Very interesting article on M.Atiyah. He says he is going back reading Einstein and Dirac and finding stuff people missed. It would be great to see what he has found.
Manyoso,
For something very recent from him, see
https://www.youtube.com/watch?v=1HRdqNcgOOo
Some motivational stuff about colliders, etc, but also a long section on the latest on amplitudes. There’s the usual story about motivating work on amplitudes by hopes for finding a common origin of spacetime and QM, but I don’t see any particular progress towards that.
Three may be one, but I don’t know of any relation of the “palatial” stuff to SUSY.

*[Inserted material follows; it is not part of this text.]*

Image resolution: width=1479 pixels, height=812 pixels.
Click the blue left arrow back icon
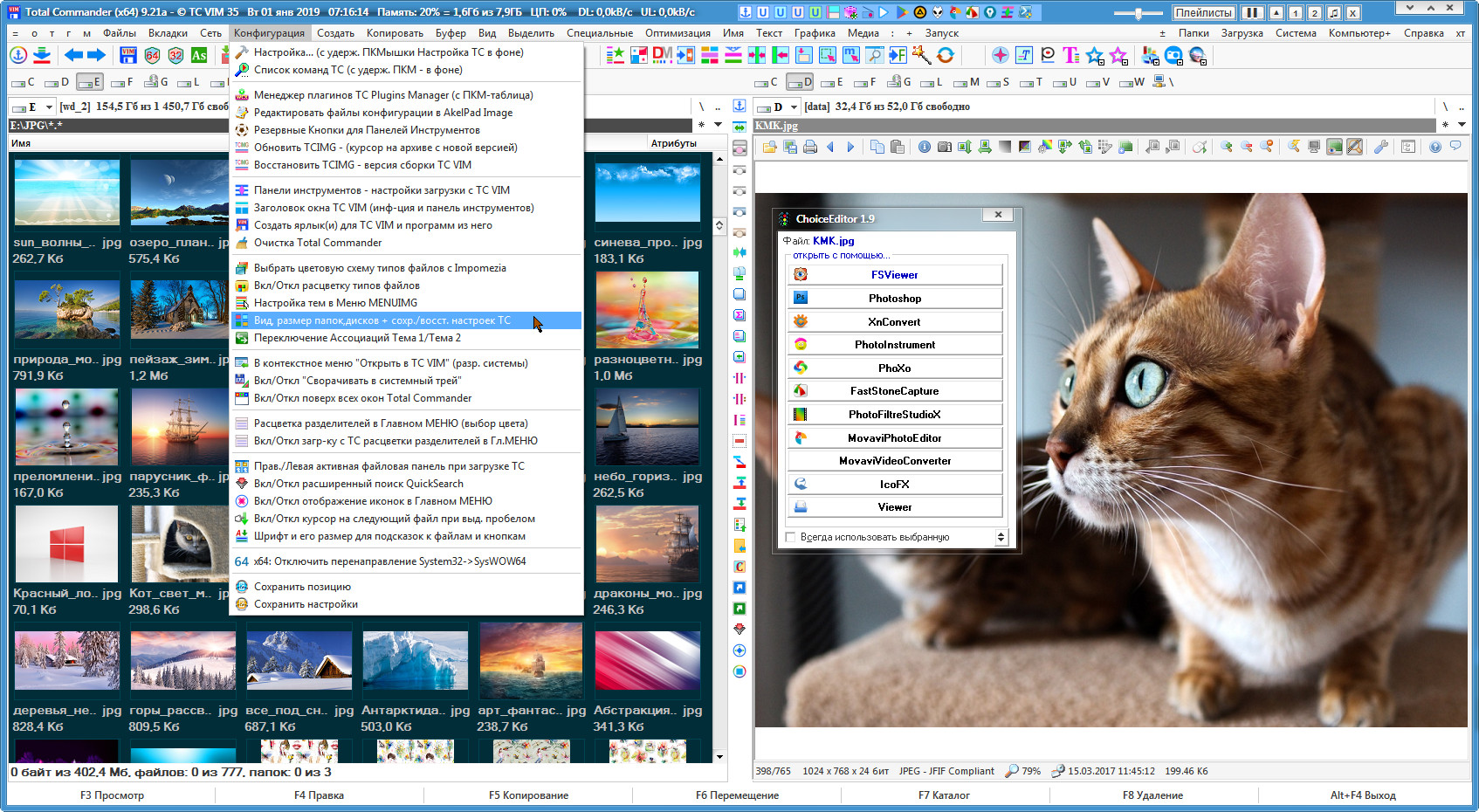pyautogui.click(x=73, y=55)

If people want to skip to the ‘new’ material in Penrose’s talk, for instance if they are familiar with twistors, then jump to 45 minutes in (yes, I had to watch all that to find the actual point). He then says that palatial twistor theory is not any sort of quantum gravity, but then proposes another deformation of the algebra to make more commutators nonzero—he explicitly calls it a ‘crazy new proposal’—to maybe be able to do something. The comments Penrose makes in the question time are some of the best bits.